IMAGE RIGHTS: IT’S TIME FOR CLARITY AND CERTAINTY
The commercialisation of their image rights by famous sportsmen is common place: in the UK sportspersons often dispose of their image rights either to an agent, to an offshore company or to the club which the sportsmen are contracted with. When footballers are contracted to a club, the more famous footballers will typically enter into two types of agreements. The first agreement will be a standard fixed term contract of employment with the club under which a salary is paid to the footballer to play for the club. The second agreement is an image rights transfer agreement whereby the footballer is required to transfer his image rights in exchange for payment. For the duration of the image rights agreement, the footballer will divest himself of the rights to exploit or use his image and autograph for personal gain and the club or agent who has acquired these rights, will exploit them for commercial gain.
In a Draft Guide on the Taxation of Professional Sports Clubs and Players, SARS stated that "image licensing agreements” involving the commercial exploitation of a player’s image form part of the player’s gross income and will therefore be included in his or her taxable income.
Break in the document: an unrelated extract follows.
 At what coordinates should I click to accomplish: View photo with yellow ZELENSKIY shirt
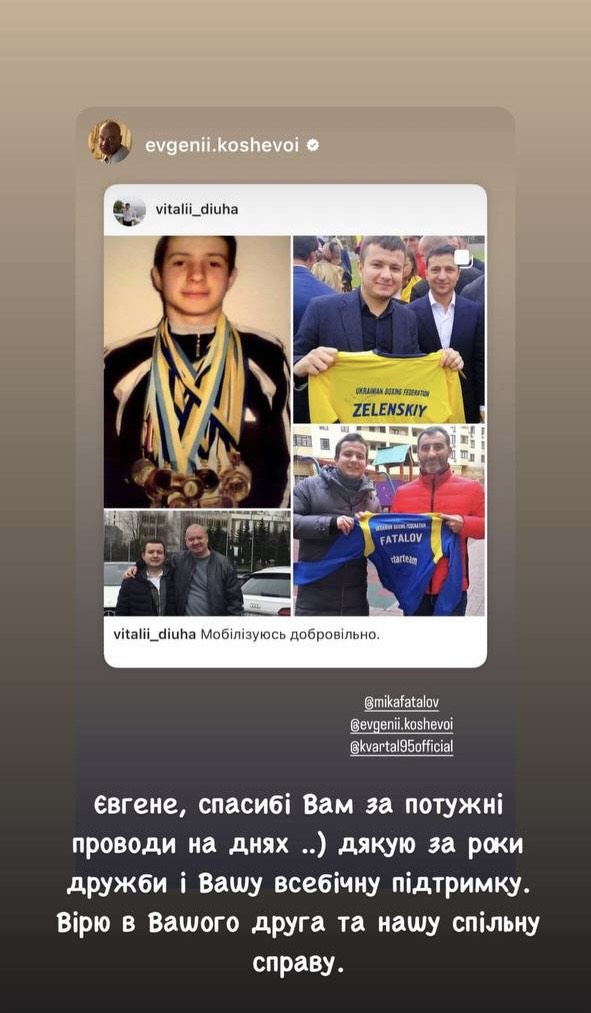(389, 329)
SARS regard payments for image rights as being similar "to endorsement fees and appearance fees as all three form part of a sports player’s remuneration, are of a revenue nature and are accordingly taxable”. SARS requires PAYE to be deducted from payments in respect of image rights, irrespective of whether these payments are made to agents, to companies owned by the agents or to the players themselves.
Is there merit to this stance, or are SARS "behind the times” and should legislation be introduced to deal with the topic? Certainly, in the UK, as in SA, the protection by players (for convenience we will call them footballers) of their image rights rely on an unsatisfactory combination of privacy law, licensing agreements and passing off protection. There is doubt whether SARS’ stance is correct, and although the answer depends on the merits of each matter, it is clear that image rights are recognised in many countries as an asset that can be commercially exploited, and as such, as something separate from the services that a player will render to his employer club.
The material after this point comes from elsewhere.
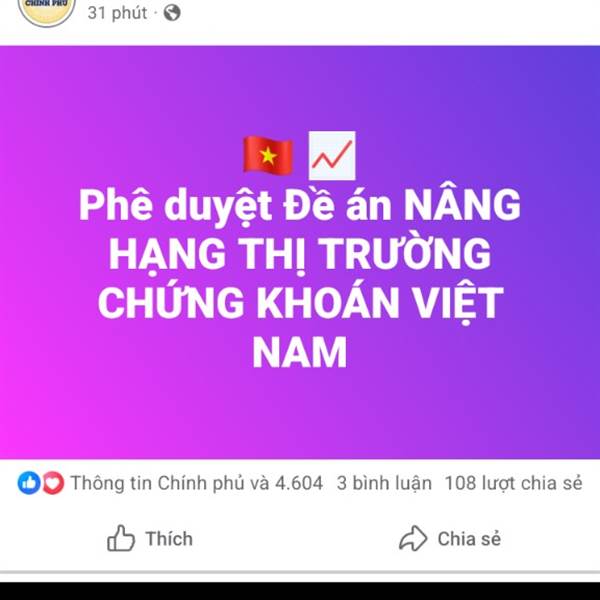Click the rising chart emoji
This screenshot has height=600, width=600.
point(332,155)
From a tax perspective, the employment agreement with the footballer would attract Pay As You Earn ("PAYE”). However, the second agreement, which involves a once-off payment to the footballer for the disposal of a capital asset, is a contentious issue. There are two schools of thought about the taxation of image rights. Currently SARS take the view that any payment to a player is for services performed. This, in their view, includes public appearances using their image or autograph, for the club or sponsors. As a consequence, any payment for image rights is treated by SARS as revenue. If the payments for image rights are made by the employer, they are obliged to deduct PAYE in respect of such payments. SARS go one step further: even if the employer/ club makes the payment for the image rights, to an agent, or to a company which acquires the image rights, SARS regard this as a gross income in terms of paragraph (c)(ii) of the definition of gross income and requires employee’s tax to be withheld from these payments as well.
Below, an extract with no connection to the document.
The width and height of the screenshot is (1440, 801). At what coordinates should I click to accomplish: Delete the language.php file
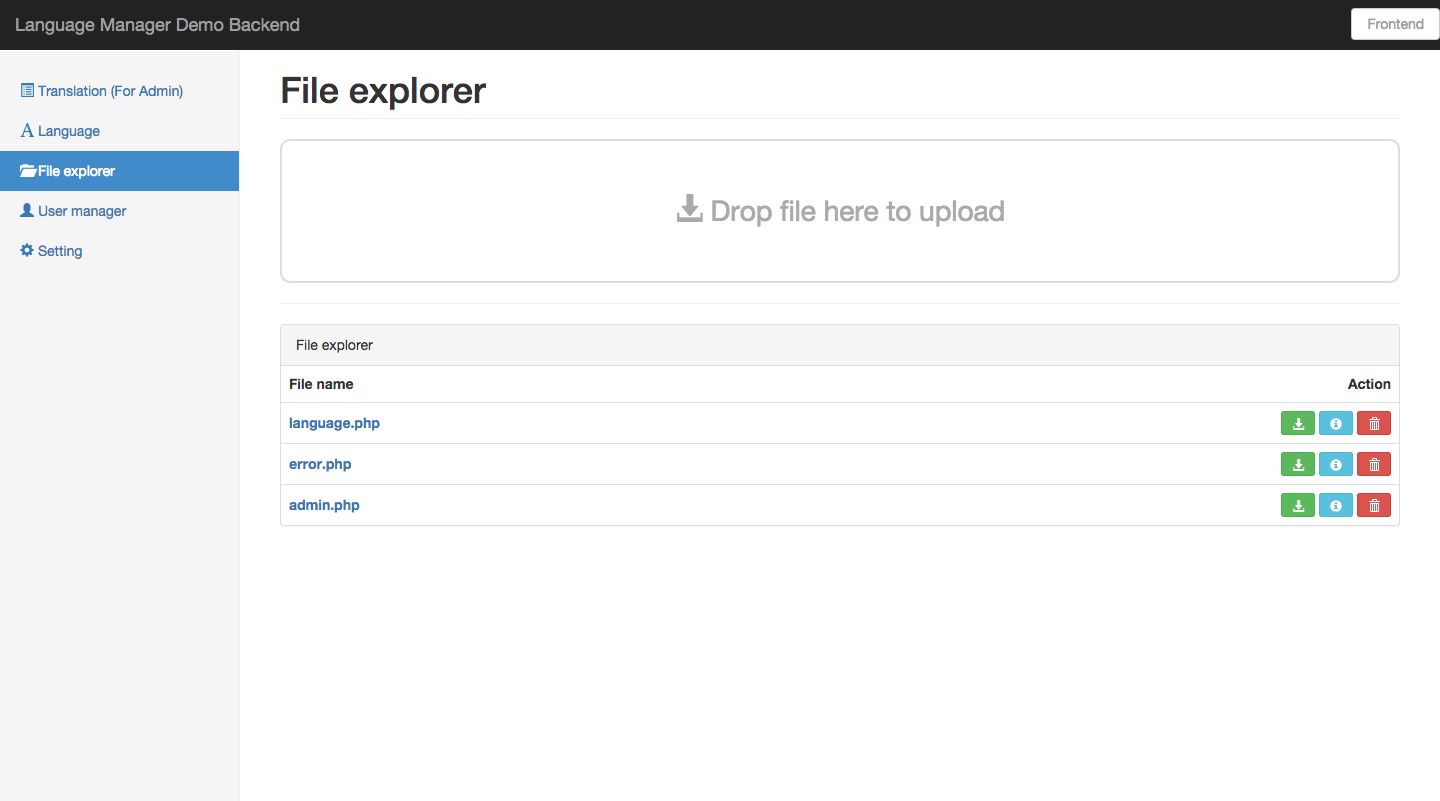1373,424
The other view is that image rights are capital in nature and therefore, any receipt in respect of the disposal of these rights, are not revenue and should (depending on the facts of each matter, of course) typically be taxed as a capital gain. The distinction between capital and revenue is central to the treatment of image rights. There is no standard test to determine whether accrual or receipt of image rights payments is of a capital or revenue nature and the answer will depend on the facts of each case. In the sports industry there is a difference between salaries paid to sportsmen and payments for image rights. The latter are analogous to restraint of trade payments. When a sportsman disposes of his image rights he sterilises an asset that could have been used by him to generate income. When a person undertakes not to exercise a trade, profession or occupation in a specified area for a defined period of time in return for compensation, the payments received in respect of the restraint of trade are capital in nature.
When a footballer disposes of his image rights, he relinquishes an essential part of his or her ability to generate additional income.
SARS has promulgated legislation in respect of restraint payments and in our view, it should also publish legislation to deal with image rights. Why not, for example, recognise that certain sportsmen have image rights that are capable of commercial exploitation? If the tax authorities fear abuse or avoidance, they could place a cap on the percentage of the sportsman’s income that can be allocated to image rights, with exceptions being made for players who can prove the commercial value of their image rights. The contrasting view is to treat all payments to sportsmen as "remuneration” and subject to PAYE. Although this may be attractive to the tax authorities, it ignores the commercial reality that certain players have valuable image rights. It still remains to be seen how the SARS will choose to treat image rights payments made to sportsmen and their agents. Payments for the use of image rights are common place in all sporting industries. It is necessary to clarify whether payments made for the use of image rights are capital or remuneration in order to prevent industry wide disputes between clubs, players and SARS.